**DIRECTIVE**
Please express the lines from the start of the items through the line holding "pos(439,217)", inclusive, as a JSON list of strings, one string per line, leaving out blank lines.
[START MATERIAL SUPPLIED]
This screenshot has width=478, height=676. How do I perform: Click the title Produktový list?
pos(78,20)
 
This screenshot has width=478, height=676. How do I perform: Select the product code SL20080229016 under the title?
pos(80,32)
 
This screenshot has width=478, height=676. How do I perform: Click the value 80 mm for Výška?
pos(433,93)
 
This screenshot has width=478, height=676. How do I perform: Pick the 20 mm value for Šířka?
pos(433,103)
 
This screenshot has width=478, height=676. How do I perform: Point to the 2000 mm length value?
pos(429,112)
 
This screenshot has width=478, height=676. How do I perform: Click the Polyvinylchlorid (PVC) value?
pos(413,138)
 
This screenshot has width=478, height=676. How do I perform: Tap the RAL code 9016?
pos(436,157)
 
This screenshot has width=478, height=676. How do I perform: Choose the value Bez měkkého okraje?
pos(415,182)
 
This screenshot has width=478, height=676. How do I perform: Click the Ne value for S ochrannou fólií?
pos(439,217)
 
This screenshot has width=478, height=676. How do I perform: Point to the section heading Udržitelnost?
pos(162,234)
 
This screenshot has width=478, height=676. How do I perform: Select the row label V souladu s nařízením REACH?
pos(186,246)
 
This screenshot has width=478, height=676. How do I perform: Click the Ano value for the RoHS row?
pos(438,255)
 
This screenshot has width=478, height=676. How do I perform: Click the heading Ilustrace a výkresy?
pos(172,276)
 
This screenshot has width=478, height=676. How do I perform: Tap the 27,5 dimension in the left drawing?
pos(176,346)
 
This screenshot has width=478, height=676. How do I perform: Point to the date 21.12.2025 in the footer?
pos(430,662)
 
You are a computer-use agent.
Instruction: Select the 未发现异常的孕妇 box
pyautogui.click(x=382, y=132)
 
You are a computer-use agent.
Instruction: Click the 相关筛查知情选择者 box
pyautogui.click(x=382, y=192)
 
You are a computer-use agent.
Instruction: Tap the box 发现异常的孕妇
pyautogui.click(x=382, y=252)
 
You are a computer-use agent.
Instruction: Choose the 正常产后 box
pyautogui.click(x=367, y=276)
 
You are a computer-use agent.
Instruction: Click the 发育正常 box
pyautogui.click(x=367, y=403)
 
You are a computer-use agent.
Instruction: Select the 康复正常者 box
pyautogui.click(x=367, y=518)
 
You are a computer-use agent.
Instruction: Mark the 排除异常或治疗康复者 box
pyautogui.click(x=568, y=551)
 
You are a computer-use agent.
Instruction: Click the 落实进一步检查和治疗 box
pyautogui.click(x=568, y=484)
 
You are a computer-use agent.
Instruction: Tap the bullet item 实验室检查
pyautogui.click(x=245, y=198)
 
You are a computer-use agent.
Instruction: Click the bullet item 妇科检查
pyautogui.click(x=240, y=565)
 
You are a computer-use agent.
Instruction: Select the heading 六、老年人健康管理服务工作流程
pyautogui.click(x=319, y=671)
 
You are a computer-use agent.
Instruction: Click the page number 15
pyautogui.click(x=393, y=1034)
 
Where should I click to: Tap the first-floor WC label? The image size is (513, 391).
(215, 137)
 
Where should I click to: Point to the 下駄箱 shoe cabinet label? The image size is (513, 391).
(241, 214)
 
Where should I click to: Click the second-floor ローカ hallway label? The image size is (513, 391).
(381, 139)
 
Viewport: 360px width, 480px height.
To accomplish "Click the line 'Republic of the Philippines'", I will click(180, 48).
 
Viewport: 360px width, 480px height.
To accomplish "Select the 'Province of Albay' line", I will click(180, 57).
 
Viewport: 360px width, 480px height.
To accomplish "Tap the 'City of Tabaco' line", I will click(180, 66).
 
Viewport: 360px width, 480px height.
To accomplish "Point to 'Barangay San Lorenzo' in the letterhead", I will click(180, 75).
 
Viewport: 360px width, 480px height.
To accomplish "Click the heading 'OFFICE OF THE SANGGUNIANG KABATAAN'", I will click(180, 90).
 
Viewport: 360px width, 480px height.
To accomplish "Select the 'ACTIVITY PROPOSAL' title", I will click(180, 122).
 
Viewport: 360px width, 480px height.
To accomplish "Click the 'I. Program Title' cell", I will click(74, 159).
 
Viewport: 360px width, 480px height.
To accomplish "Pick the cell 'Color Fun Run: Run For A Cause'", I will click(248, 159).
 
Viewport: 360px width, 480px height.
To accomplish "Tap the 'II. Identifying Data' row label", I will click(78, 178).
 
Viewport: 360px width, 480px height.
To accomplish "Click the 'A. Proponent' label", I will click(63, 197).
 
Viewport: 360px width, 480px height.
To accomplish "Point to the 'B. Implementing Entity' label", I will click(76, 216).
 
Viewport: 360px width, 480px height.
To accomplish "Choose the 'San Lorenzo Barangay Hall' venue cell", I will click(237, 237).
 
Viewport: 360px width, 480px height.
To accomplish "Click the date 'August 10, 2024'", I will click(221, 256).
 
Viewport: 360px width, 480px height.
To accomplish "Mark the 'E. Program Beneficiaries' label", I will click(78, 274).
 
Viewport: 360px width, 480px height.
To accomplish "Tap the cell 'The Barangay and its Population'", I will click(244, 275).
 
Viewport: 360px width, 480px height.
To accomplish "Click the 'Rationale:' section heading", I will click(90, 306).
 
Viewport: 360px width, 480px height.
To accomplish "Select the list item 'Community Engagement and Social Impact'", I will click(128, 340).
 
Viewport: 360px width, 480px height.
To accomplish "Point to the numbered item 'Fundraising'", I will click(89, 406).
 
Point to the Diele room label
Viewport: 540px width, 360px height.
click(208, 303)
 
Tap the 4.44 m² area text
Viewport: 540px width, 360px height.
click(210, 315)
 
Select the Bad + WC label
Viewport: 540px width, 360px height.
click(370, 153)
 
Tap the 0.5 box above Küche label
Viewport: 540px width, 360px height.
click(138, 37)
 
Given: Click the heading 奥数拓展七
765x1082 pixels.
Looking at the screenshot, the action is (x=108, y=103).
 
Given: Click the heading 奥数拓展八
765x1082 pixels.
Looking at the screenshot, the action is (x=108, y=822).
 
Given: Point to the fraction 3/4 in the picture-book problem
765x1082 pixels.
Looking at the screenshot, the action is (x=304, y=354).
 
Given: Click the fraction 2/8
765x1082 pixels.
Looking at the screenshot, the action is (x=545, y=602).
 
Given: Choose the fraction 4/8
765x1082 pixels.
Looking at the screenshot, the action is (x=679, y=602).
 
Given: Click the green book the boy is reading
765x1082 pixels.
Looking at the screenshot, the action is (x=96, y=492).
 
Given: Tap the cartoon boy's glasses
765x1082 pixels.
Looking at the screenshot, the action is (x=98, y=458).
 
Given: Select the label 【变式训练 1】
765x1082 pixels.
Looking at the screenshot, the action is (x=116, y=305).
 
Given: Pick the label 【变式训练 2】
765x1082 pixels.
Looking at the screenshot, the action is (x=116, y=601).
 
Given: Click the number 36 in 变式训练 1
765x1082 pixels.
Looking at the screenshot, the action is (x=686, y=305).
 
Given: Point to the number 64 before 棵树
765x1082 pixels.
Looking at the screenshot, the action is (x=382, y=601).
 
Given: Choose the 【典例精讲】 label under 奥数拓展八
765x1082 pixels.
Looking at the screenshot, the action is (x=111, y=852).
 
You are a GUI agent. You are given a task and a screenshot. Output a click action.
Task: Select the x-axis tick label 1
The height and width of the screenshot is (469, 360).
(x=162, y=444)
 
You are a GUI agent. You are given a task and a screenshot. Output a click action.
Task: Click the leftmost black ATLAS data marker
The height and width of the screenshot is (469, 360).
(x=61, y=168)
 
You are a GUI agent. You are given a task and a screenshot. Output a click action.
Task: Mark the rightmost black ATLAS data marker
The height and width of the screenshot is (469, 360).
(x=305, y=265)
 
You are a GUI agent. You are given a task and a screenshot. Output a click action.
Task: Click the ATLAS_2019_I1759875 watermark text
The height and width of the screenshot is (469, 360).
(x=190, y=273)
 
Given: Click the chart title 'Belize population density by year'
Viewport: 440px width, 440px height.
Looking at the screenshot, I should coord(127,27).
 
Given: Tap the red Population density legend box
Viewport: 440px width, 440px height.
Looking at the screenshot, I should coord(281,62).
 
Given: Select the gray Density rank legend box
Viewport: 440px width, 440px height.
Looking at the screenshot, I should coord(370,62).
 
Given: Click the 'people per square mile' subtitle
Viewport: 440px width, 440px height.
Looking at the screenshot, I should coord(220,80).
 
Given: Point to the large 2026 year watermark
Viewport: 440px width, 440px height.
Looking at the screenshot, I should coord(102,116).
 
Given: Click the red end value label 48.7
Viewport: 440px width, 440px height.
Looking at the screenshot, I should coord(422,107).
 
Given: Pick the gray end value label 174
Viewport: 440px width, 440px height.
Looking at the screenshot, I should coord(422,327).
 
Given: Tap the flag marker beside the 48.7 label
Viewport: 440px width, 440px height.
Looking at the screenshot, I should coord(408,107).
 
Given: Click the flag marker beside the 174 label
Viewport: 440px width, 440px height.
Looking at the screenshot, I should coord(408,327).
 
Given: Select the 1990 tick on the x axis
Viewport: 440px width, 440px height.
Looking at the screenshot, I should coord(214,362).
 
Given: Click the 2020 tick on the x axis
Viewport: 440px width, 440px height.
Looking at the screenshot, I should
[END MATERIAL SUPPLIED]
**OUTPUT FOR THIS TASK**
[
  "This screenshot has width=478, height=676. How do I perform: Click the title Produktový list?",
  "pos(78,20)",
  "This screenshot has width=478, height=676. How do I perform: Select the product code SL20080229016 under the title?",
  "pos(80,32)",
  "This screenshot has width=478, height=676. How do I perform: Click the value 80 mm for Výška?",
  "pos(433,93)",
  "This screenshot has width=478, height=676. How do I perform: Pick the 20 mm value for Šířka?",
  "pos(433,103)",
  "This screenshot has width=478, height=676. How do I perform: Point to the 2000 mm length value?",
  "pos(429,112)",
  "This screenshot has width=478, height=676. How do I perform: Click the Polyvinylchlorid (PVC) value?",
  "pos(413,138)",
  "This screenshot has width=478, height=676. How do I perform: Tap the RAL code 9016?",
  "pos(436,157)",
  "This screenshot has width=478, height=676. How do I perform: Choose the value Bez měkkého okraje?",
  "pos(415,182)",
  "This screenshot has width=478, height=676. How do I perform: Click the Ne value for S ochrannou fólií?",
  "pos(439,217)"
]